“You’ve met a lot of Arcanists, have you?”
“Only a handful. Your Teela was one.” As Kaylin opened her mouth, Evanton glared. “No. Shut up now or we will never leave the hall, and I, for one, am a tired old man. It is past my bedtime and I need my sleep.”
* * *
Lillias was on the ground when Evanton opened the door; she seemed to be waiting for them. Her eyes were filmed with tears, and clearly, some of those tears had already been spilled. She smiled at Evanton; Kaylin saw some hint of the younger woman she might once have been. To Kaylin, she said, “Can you see her?”
The answer was yes—but only barely. Kaylin knew that the skies above this garden were actual skies; they were not illusory. But Moran was a speck so small she might have been a tiny bird. A tiny bird with daydreams of being a hawk. She rose, she drifted, she dropped—the drop so sudden in its plunge Kaylin forgot to breathe—and she rolled. The Aerian Swords, the new ones, would have died of envy had they seen the ease with which she now covered the sky.

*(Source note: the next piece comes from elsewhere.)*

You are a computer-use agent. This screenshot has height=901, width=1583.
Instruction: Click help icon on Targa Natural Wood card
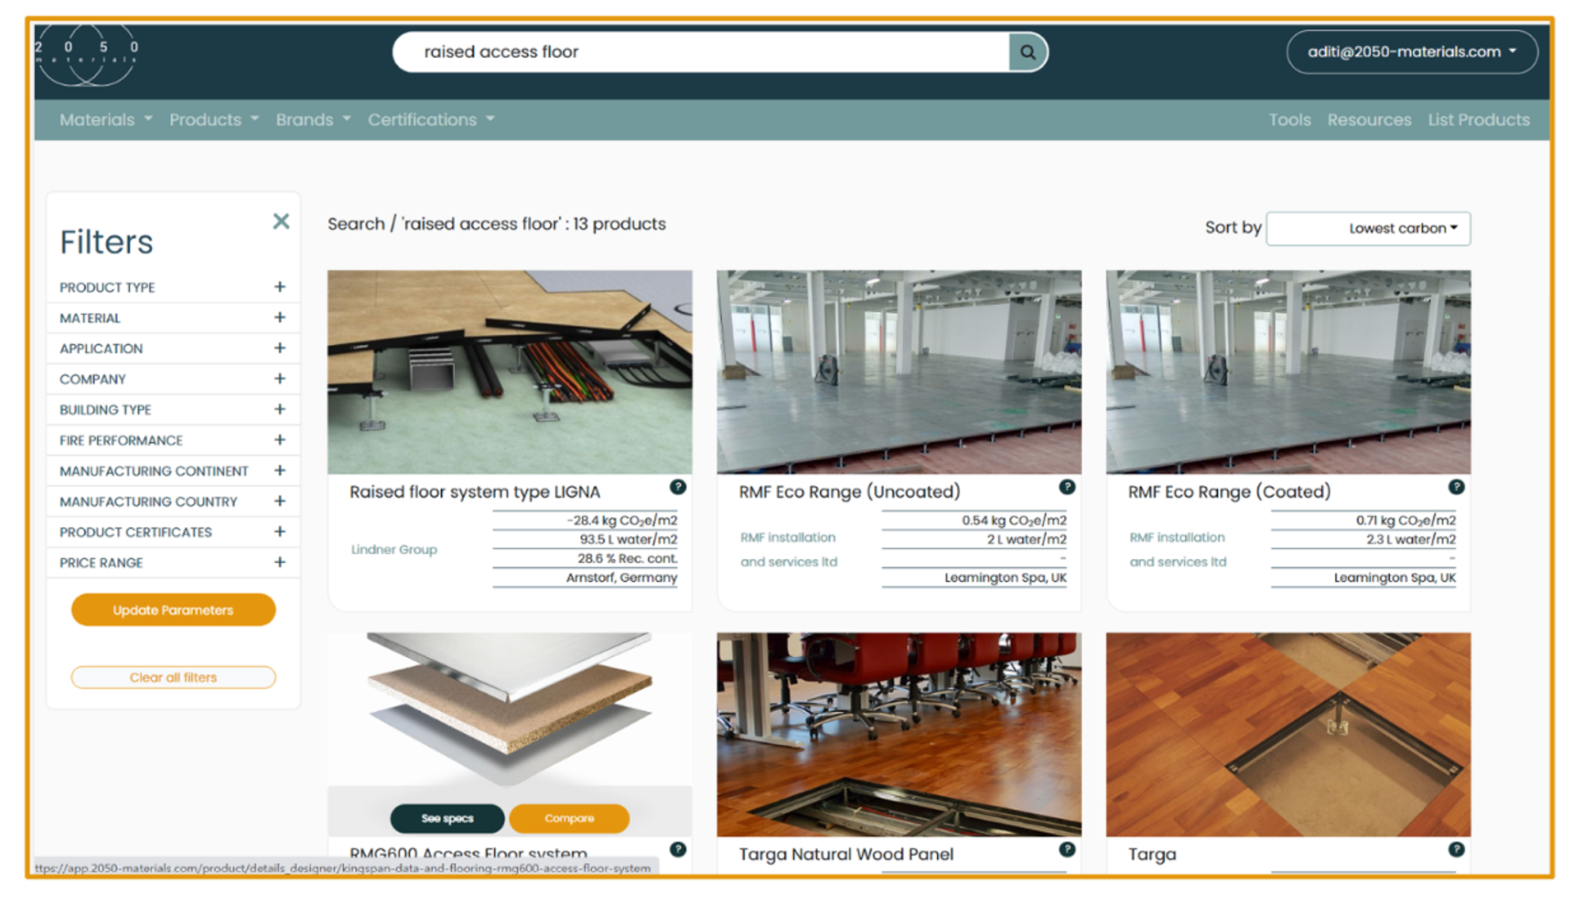1067,850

“How did she get hit at all?”
“She was carrying the netting,” Evanton replied. He was cranky and tired—he hadn’t been making that up—and seemed to feel that the answer was so obvious Kaylin shouldn’t have wasted air asking the question. “If you recall the purpose of the netting?”
“...To dampen magic.”
“Very good.”
Kaylin stared. She felt a pang of resentment for the Halls of Law and the Imperial Hawks and the Barrani, because Moran should not have been carrying those nets. Moran should never have had to touch them. Becausethiswas what it had cost her.
“You are thinking with your mouth open,” Evanton said.
“You know, I really think you should leave your house more often. Go visit the Arkon; you’re practically the same person when you’re in a cranky mood.”
“Her duty did not cost her anything. She is, as I said, flying entirely under her own power. You could rip the wings from her back—”
Lillias almost shrieked.
“—and she could fly. She cannot be made outcaste. She cannot be sundered from the ability you see now.”
“I’ve never seen her fly like this.”
“Almost no one has.” Evanton’s voice softened as he watched her. “She does so only here, because here, she has privacy. Lillias has seen her fly like this before, and neither you nor I are Aerian; we come with no baggage and no expectations.”
Kaylin snorted. “You? No expectations?”
“She does not, perhaps, know me as well as you do.” Evanton folded his arms. “But even I find it almost breathtaking. I hate to interrupt her.”
In Kaylin’s experience, this meant very little. And sure enough, he spoke to the wind in syllables that sounded like language but failed to become actual words to her ears. The wind clearly spoke to Moran, and Moran became larger and larger as she descended; when she landed, she was an Aerian woman of nominal height and build, and her wings were the same wings they’d been since the night the High Halls had been attacked by their ancestors.
“Evanton’s grouchy because he’s tired and he needs sleep,” Kaylin said by way of explanation. Or apology.
“Evanton is, indeed, somewhat tired. He is grouchy because he has spent an hour listening to your private.”
Lillias watched with a frown that meant she was accepting Evanton’s version of events, which made some kind of sense. Evanton gave her the gift of flight she had lost—and it was clear that there was no greater gift. Yes, she had adapted to a wingless, human life. To hear Evanton speak of her, she had adapted well. But it was here that she could shed gravity and all of the pain of her past decisions.
And it was here, Kaylin realized, that she could watch Moran fly, and understand that the choice that had cost her flight had been, in the end, for the moment, worth it.
Moran’s wings rose and spread in a complicated way that spoke of respect or veneration as she turned to Evanton. She added a very human bow.
“You tell her,” Evanton said to Kaylin. “I am going to bed.”
* * *
Lillias left. It was late enough that she could refuse Kaylin’s offer of hospitality; late enough that she could also refuse Moran’s. And Moran did offer, assuming rightly that Helen would be just as happy to have Lillias visit as she was to have Moran.
Lillias thanked Moran profusely, which embarrassed the Hawk sergeant, who felt that gratitude, if it existed at all, should be going in the other direction. But, mindful of Evanton, she accepted Lillias’s undeserved thanks with patience and only the hint of a blush.
“Praevolo,”Lillias said, “it does my heart good to see you fly again. No one, ever, has flown the way you fly; no one could touch your flight, even when you were a child. No one.”